Monarch butterflies and other pollinators are essential to ecosystems and agriculture, supporting the reproduction of flowering plants and the production of fruits and vegetables. But decades of habitat loss, pesticide use and the disappearance of native plants have driven steep population declines.
A new study from Cornell AgriTech, published in the journal Horticulturae, investigates why the native wildflowers that pollinators need most are among the hardest to grow from seed. Researchers Alan Taylor, Masoume Amirkhani, Michael Loos and Sıtkı Ermiş examined the seed biology of 28 pollinator-friendly native plant species, then focused on six key species to develop techniques for breaking seed dormancy and test how germination responds to different moisture conditions.

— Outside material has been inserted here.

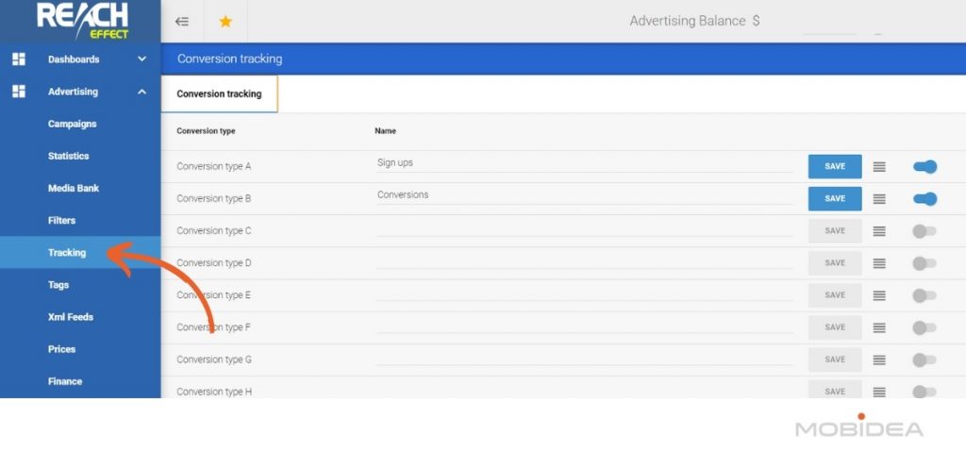Select the Conversion tracking tab
This screenshot has height=453, width=966.
click(x=219, y=94)
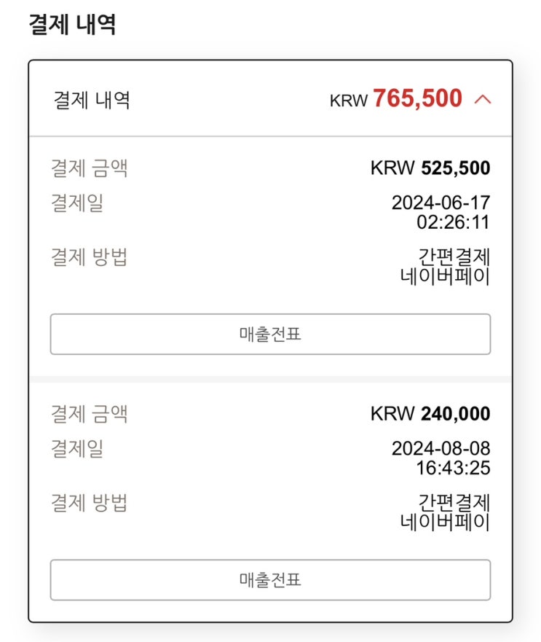Select the total amount 765,500

click(x=417, y=98)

“We’re looking at the technology of the seeds,” said Taylor, a professor in Cornell’s School of Integrative Plant Science. “What is the quality of the seeds? What’s the germination? What is the dormancy, and how do we break it? It’s really about the seed biology.”
The six focal species were chosen based on USDA Natural Resources Conservation Service (NRCS) guidelines for the eastern Appalachian region. “Species are divided by blooming periods so that the monarch has something available throughout the season – early, middle and late,” said Loos, a research support specialist on the project. “The NRCS program requires at least two species in bloom for each period. We selected three milkweed species and three nectar plants that cover that full span.”
Milkweeds are critical because monarch caterpillars feed exclusively on them, while the nectar species support adult monarchs and other pollinators. The team also prioritized regional ecotypes – seeds genetically native to the Appalachian region – working with multiple companies to source seed lots.
The fundamental challenge the researchers confronted is that many native wildflower species have innate seed dormancy, a natural survival mechanism that prevents all seeds from germinating at once.
“That dormancy is there for a reason,” Taylor said. “It’s nature’s way of making sure not every seed germinates at the same time, so if there’s a drought or a flood, some seeds can still germinate and come up later. It’s not convenient in agriculture, where you want everything to pop up at once, but it’s a completely different strategy.”
The scope of the issue became evident early in the study. Among the 42 commercial seed lots tested from 28 species, only 62% achieved more than 50% germination. This was surprising, given that 98% of those same lots were labeled as having more than 50% viability.
The gap was largely due to dormancy, Taylor said. Moreover, successful germination and seedling establishment starts with seed lot selection for high-quality seeds of any pollinator-friendly species.
To break that dormancy, the researchers turned to gibberellic acid (GA3), a naturally occurring plant hormone that has been studied for decades for its role in germination. Seeds were soaked for 24 hours in solutions of GA3 combined with hydrogen peroxide. The peroxide served a dual purpose: It helped break down seed coat barriers, and as it decomposed it released oxygen, keeping the submerged seeds alive during the extended soak. A treatment of 1.0 mM GA3 in 0.3 percent hydrogen peroxide consistently improved germination across the six focal species compared to untreated controls.
The team also examined how each species responded to different soil moisture levels, an important factor for understanding where restored plantings will succeed. The three milkweed species showed strong germination across a broad moisture range, making them adaptable to a variety of sites. Echinacea purpurea (purple coneflower), however, required wetter conditions.
“Echinacea would be more suited to a mesic environment – a zone with a bit more moisture,” Loos said. Monarda fistulosa (wild bergamot) and Rudbeckia hirta (black-eyed Susan) performed best under moderate moisture conditions.
Another challenge the researchers are working through is the absence of approved seed treatments for these species. “There are no pesticides labeled as a seed treatment fungicide for these plants, but we do see mold growth that can negatively affect germination,” Taylor said. “So we’re looking at strategies to address that.”
The findings have practical implications well beyond the laboratory. The dormancy-breaking and moisture-response data provided the basis for the development of a seed pelleting technology the team has created – pellets the size and shape of a corn seed that contain multiple species and can be planted with standard farm equipment.
“The big-picture outcome we’d love to see is many acres planted with not just six species, but 30 or 40 species within these pellets,” Loos said, “so we can create new environments for monarchs and pollinators. These could be introduced into fallow sites to create mini ecosystems where pollinators can flourish, and it would be easy for farmers to implement using equipment they already have.”
By building a deeper understanding of how native seeds behave, this Cornell AgriTech research is helping to make pollinator habitat restoration practical and scalable across New York and the broader Appalachian region.
Christina Szalinski is a freelance writer for the College of Agriculture and Life Sciences.